[GIVEN TASK] Set out every line of the rows below as a numbered list, leaving out the blank lines.

[RECORDS FOR THIS EXERCISE]
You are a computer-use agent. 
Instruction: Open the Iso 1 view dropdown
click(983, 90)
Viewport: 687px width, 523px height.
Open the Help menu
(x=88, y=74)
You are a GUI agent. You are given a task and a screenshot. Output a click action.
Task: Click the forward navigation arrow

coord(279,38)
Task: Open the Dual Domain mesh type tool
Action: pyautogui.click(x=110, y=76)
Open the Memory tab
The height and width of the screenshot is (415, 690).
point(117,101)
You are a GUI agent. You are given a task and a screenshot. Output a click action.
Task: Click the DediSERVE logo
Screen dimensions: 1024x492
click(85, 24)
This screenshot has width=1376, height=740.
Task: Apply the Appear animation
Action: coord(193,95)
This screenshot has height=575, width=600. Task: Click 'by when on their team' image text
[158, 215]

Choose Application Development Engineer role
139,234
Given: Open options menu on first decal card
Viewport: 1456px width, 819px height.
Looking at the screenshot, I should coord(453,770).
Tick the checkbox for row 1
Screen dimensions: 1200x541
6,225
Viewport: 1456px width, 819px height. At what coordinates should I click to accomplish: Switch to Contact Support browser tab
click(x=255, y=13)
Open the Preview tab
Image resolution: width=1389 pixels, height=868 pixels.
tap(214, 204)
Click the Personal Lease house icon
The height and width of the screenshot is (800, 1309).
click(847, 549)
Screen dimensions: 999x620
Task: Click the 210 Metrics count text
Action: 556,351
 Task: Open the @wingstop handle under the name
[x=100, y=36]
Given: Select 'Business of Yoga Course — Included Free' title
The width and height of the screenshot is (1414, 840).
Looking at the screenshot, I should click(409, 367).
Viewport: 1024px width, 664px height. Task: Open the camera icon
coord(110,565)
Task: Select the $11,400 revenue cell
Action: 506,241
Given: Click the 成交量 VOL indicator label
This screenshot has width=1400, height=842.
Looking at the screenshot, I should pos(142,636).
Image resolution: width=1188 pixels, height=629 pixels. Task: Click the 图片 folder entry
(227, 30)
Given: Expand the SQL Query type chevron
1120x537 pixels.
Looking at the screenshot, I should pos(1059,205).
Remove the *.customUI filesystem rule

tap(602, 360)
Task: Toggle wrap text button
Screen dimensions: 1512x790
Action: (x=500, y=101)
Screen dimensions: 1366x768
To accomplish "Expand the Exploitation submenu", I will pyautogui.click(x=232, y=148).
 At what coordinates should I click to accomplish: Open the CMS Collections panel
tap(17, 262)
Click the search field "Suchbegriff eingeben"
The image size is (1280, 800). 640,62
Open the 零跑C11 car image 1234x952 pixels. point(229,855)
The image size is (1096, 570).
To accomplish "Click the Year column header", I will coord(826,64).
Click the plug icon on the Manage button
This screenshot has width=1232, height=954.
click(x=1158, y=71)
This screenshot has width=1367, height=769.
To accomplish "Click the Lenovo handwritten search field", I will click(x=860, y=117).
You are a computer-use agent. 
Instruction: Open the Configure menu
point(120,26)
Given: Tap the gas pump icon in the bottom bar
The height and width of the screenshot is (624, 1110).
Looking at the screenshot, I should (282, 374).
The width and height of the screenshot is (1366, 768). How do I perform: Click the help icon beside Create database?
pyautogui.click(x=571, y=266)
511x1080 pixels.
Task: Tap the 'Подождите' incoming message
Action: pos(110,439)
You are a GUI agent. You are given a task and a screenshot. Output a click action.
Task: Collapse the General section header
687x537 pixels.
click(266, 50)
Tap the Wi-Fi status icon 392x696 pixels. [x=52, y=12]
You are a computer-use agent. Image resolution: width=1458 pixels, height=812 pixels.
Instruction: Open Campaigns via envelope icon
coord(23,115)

[SOLUTION FOR THIS PROBLEM]
1. You are a computer-use agent. 
2. Instruction: Open the Iso 1 view dropdown
3. click(983, 90)
4. Viewport: 687px width, 523px height.
5. Open the Help menu
6. (x=88, y=74)
7. You are a GUI agent. You are given a task and a screenshot. Output a click action.
8. Task: Click the forward navigation arrow
9. coord(279,38)
10. Task: Open the Dual Domain mesh type tool
11. Action: pyautogui.click(x=110, y=76)
12. Open the Memory tab
13. The height and width of the screenshot is (415, 690).
14. point(117,101)
15. You are a GUI agent. You are given a task and a screenshot. Output a click action.
16. Task: Click the DediSERVE logo
17. Screen dimensions: 1024x492
18. click(85, 24)
19. This screenshot has width=1376, height=740.
20. Task: Apply the Appear animation
21. Action: coord(193,95)
22. This screenshot has height=575, width=600. Task: Click 'by when on their team' image text
23. [158, 215]
24. Choose Application Development Engineer role
25. 139,234
26. Given: Open options menu on first decal card
27. Viewport: 1456px width, 819px height.
28. Looking at the screenshot, I should coord(453,770).
29. Tick the checkbox for row 1
30. Screen dimensions: 1200x541
31. 6,225
32. Viewport: 1456px width, 819px height. At what coordinates should I click to accomplish: Switch to Contact Support browser tab
33. click(x=255, y=13)
34. Open the Preview tab
35. Image resolution: width=1389 pixels, height=868 pixels.
36. tap(214, 204)
37. Click the Personal Lease house icon
38. The height and width of the screenshot is (800, 1309).
39. click(847, 549)
40. Screen dimensions: 999x620
41. Task: Click the 210 Metrics count text
42. Action: 556,351
43.  Task: Open the @wingstop handle under the name
44. [x=100, y=36]
45. Given: Select 'Business of Yoga Course — Included Free' title
46. The width and height of the screenshot is (1414, 840).
47. Looking at the screenshot, I should click(409, 367).
48. Viewport: 1024px width, 664px height. Task: Open the camera icon
49. coord(110,565)
50. Task: Select the $11,400 revenue cell
51. Action: 506,241
52. Given: Click the 成交量 VOL indicator label
53. This screenshot has width=1400, height=842.
54. Looking at the screenshot, I should pos(142,636).
55. Image resolution: width=1188 pixels, height=629 pixels. Task: Click the 图片 folder entry
56. (227, 30)
57. Given: Expand the SQL Query type chevron
58. 1120x537 pixels.
59. Looking at the screenshot, I should pos(1059,205).
60. Remove the *.customUI filesystem rule
61. tap(602, 360)
62. Task: Toggle wrap text button
63. Screen dimensions: 1512x790
64. Action: (x=500, y=101)
65. Screen dimensions: 1366x768
66. To accomplish "Expand the Exploitation submenu", I will pyautogui.click(x=232, y=148).
67.  At what coordinates should I click to accomplish: Open the CMS Collections panel
68. tap(17, 262)
69. Click the search field "Suchbegriff eingeben"
70. The image size is (1280, 800). 640,62
71. Open the 零跑C11 car image 1234x952 pixels. point(229,855)
72. The image size is (1096, 570).
73. To accomplish "Click the Year column header", I will coord(826,64).
74. Click the plug icon on the Manage button
75. This screenshot has width=1232, height=954.
76. click(x=1158, y=71)
77. This screenshot has width=1367, height=769.
78. To accomplish "Click the Lenovo handwritten search field", I will click(x=860, y=117).
79. You are a computer-use agent. 
80. Instruction: Open the Configure menu
81. point(120,26)
82. Given: Tap the gas pump icon in the bottom bar
83. The height and width of the screenshot is (624, 1110).
84. Looking at the screenshot, I should (282, 374).
85. The width and height of the screenshot is (1366, 768). How do I perform: Click the help icon beside Create database?
86. pyautogui.click(x=571, y=266)
87. 511x1080 pixels.
88. Task: Tap the 'Подождите' incoming message
89. Action: pos(110,439)
90. You are a GUI agent. You are given a task and a screenshot. Output a click action.
91. Task: Collapse the General section header
92. 687x537 pixels.
93. click(266, 50)
94. Tap the Wi-Fi status icon 392x696 pixels. [x=52, y=12]
95. You are a computer-use agent. Image resolution: width=1458 pixels, height=812 pixels.
96. Instruction: Open Campaigns via envelope icon
97. coord(23,115)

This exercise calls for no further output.